Cycle toulousain
En haut d’un de ces champs où courait mon enfance,
Dans le vallon de mes souvenirs reverdis,
Tout au bout d’un chemin de terre en déshérence,
J’ai laissé sous un ciel de mai, pauvre étourdi,
Une vieille ferme. Oui, une « borde basse »,
Comme disaient les voix tendres aux accents rugueux
Des ménines que la mort oublie dans l’impasse
De la vie, en foulard noir et souliers fangueux.
Au soleil, à la pluie, ses briques semblaient fondre
Sous le crépi fendu, le torchis décrépit,
Gardant l’espoir de temps meilleurs sans se morfondre ;
Et tant pis s’ils ne sont jamais venus ; i’a pis !
Les rideaux délavés pendus à la fenêtre
Regardaient, sous leurs plis paisibles et empesés,
Passer le vent, changer les saisons et les êtres
Qui, toujours à causer, n’étaient jamais posés.

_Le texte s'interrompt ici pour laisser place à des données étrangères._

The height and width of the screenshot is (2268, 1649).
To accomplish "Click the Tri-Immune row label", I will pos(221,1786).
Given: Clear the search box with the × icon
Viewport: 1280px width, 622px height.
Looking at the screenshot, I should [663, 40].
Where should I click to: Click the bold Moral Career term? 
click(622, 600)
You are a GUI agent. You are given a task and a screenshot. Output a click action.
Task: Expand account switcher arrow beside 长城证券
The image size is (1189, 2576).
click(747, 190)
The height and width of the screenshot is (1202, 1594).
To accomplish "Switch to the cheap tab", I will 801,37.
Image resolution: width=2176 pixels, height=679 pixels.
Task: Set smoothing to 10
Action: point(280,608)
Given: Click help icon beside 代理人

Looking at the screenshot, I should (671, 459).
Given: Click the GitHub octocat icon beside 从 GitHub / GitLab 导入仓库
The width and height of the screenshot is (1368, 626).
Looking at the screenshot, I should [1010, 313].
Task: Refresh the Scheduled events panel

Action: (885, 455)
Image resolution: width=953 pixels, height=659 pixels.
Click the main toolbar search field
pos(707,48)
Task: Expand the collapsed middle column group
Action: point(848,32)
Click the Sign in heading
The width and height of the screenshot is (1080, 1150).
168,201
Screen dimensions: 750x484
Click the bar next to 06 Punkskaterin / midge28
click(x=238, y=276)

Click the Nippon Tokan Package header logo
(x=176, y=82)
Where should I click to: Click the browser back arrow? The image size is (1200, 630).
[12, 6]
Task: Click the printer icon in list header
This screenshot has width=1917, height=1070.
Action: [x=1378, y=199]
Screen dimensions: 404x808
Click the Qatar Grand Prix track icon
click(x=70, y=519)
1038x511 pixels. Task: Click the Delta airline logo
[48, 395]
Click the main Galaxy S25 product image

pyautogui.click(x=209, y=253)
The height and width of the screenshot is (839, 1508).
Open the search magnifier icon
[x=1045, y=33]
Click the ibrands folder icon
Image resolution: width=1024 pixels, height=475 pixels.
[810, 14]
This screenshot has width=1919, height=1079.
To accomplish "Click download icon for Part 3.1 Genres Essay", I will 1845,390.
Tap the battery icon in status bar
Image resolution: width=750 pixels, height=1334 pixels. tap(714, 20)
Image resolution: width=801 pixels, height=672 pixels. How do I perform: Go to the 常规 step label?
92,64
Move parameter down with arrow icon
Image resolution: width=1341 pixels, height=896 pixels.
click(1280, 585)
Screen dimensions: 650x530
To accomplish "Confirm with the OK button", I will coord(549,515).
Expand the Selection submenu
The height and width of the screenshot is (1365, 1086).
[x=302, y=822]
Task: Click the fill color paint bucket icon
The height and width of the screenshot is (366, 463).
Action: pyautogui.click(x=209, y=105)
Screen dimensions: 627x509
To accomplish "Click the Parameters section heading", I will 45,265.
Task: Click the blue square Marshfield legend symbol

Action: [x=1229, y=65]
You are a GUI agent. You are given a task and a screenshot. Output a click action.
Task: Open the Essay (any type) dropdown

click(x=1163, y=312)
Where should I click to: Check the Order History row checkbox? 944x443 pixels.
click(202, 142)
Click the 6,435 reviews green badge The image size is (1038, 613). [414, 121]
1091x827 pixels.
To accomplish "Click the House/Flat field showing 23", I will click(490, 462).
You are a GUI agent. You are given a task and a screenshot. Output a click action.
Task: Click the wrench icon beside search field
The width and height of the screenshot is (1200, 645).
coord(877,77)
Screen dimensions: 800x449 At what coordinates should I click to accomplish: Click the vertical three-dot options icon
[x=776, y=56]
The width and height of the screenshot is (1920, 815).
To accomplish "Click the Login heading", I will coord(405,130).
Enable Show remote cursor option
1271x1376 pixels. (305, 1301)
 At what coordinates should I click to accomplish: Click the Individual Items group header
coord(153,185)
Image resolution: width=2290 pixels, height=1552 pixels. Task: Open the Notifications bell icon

Parfois, le poulailler s’agitait. « Ōc, sans doute
Le renard ! » nous disait l’Ancien, sous l’amandier,
« Mais les gous l’ont senti, ils sont déjà en route.
Écoutez !… Y’aura pas besoun d'un brigadier ! »…
Il riait de bon cœur puis partait à la chasse
Pour promener un peu son fusil et ses chiens
Par les bois, par les blés. Jamais lièvre ou bécasse
Ne l’a craint, même un peu, l’arme à feu du doyen !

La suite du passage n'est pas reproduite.